Piaceri e divertimenti
«La maggior parte dei piaceri non richiede il consumo di energia da macchinari» (dal saggio-manuale utopico Bolo’Bolo). Consumi zero di materia e di euri. Vedasi una camminata sotto un viale di tigli fiorito esercitando i cinque sensi (anche il palato, quando si berrà la tisana fatta con i fiori di tiglio raccolti, messi a essiccare all’ombra e conservati in vasetti al buio).
Piatti da campeggio
Con coperchio e stoviglie, ci permettono di consumare nella pausa pranzo il cibo preparato la sera prima; risparmio di almeno 5 euro al giorno, cibi più sani, meno stoviglie usa e getta. Costo di acquisto ammortizzato in tre-quattro giorni di servizio attivo.
Pubblicità
Si ripercuote sul costo del bene/male. Ignorarla (clic mentale), e rifiutarla se cartacea nella cassetta postale o brevi manu.
Regali saggi
Buste e cartoncini da lettera autorealizzati con collage di fiori secchi, foglie, cordicelle, stoffe sono un vero regalo; poi borracce, piatti da campeggio, lenzuoli sacco, borse di tela da noi decorate, brocche artigianali, semi antichi da orto o frutteto.
Rifiuti zero
Minimizzarli, compostarli in condominio (chiedendo lo sconto sulla tariffa). Ecoeducatori: chiedere la raccolta porta a porta, per non doversi caricare del costo ecologico ed economico degli inceneritori….
Riparare
Se una riparazione costa tanto quanto un nuovo oggetto, scegliamo quella: si sosterrà il lavoro di qualcuno ma senza sprecare materia.
Ristoranti d’amici
Invitarsi a turno la sera è un buon modo per risparmiare convivialmente decine di euro.

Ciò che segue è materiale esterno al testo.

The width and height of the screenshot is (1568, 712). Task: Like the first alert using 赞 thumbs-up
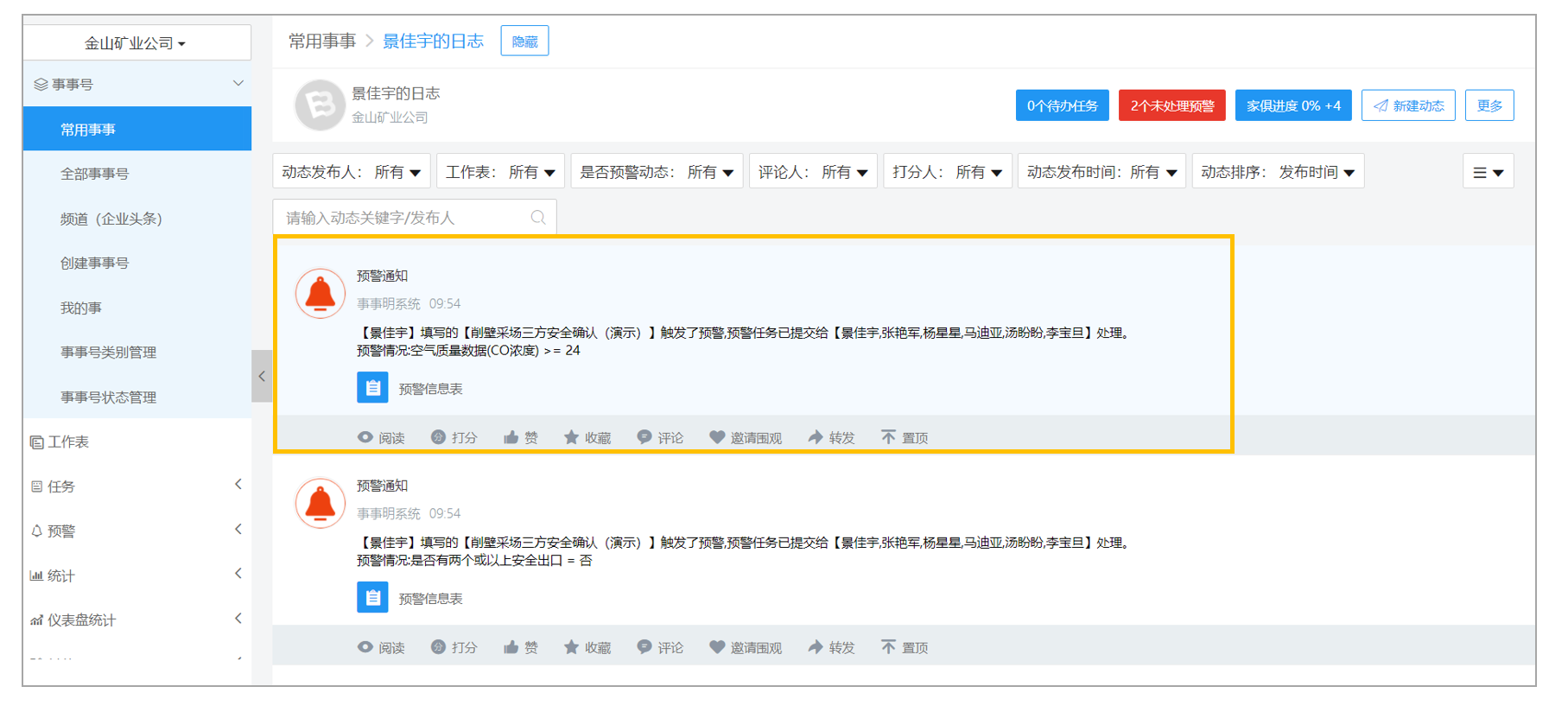click(511, 437)
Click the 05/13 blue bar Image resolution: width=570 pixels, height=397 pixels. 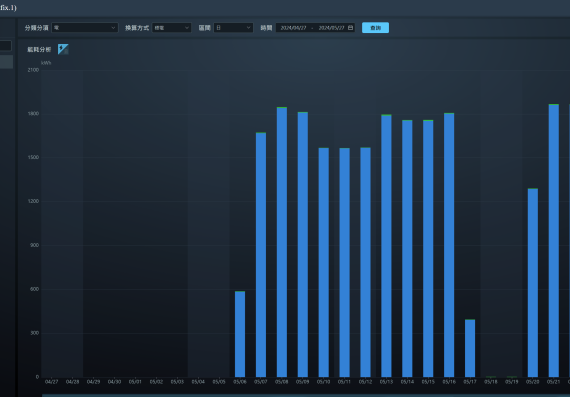(386, 246)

Scambio di ospitalità per viaggi e vacanze
Macché seconde case cemento-vacanza, o costosi alberghi. Io presto la mia a te, lei presta la sua a me e via triangolando a seconda dei bisogni (www.scambiocasa.com). Ancor meglio l’ospitalità solidale Servas (www.servas.it).
Sigarette
Anche 150 euro al mese (1.750 all’anno) se ne vanno in fumo per un male che mina la salute, arricchisce multinazionali anglosassoni, è coltivato con pesticidi, tanta acqua e danni ai lavoratori…Lettura: E’ facile smettere di fumare se lo sai fare (Allen Carr). Costo 10 euro che si ammortizza in pochi giorni smoke-free.
Telefono fisso
La cooperativa Livecom (www.livecom.coop) è un operatore telefonico non profit. Tariffe speciali senza profitti multinazionali.
Vestiti usati
Il valore di usare abiti più volte in più persone è anche economico. Altro che comprare straccetti cinesi da quattro soldi subito da rottamare.
Viaggi vicini
Gli aerei low cost costano poco ma sono micidiali per il clima. Scoprire le meraviglie che abbiamo intorno, o almeno a portata di treno, pulman, traghetto. E su meno di 700 km l’aereo alla fin fine non è più veloce (se mettiamo nel conto anche i cambi e le attese).